» What the exercise asks
Locate every line in the listing below that contains the word "Open", and copy each such line in full. Match case exactly.

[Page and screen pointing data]
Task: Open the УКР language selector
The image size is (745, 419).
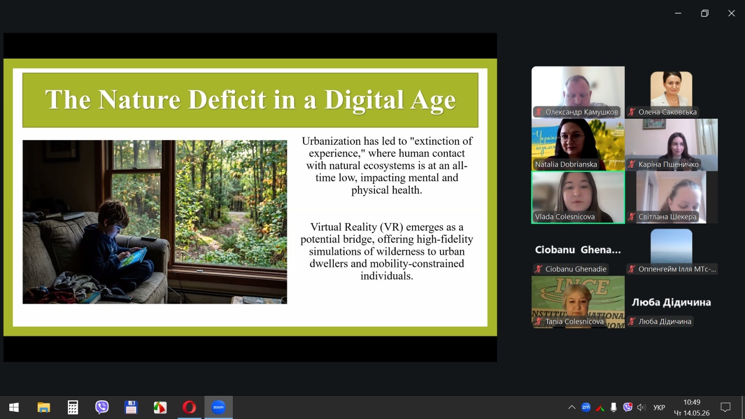Action: pyautogui.click(x=659, y=407)
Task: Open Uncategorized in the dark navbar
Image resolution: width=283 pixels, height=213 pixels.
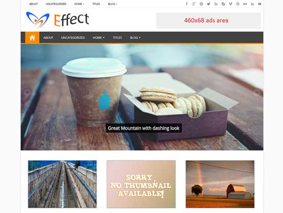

» Answer to this exercise
Task: Open the УКР language selector
Task: Open Uncategorized in the dark navbar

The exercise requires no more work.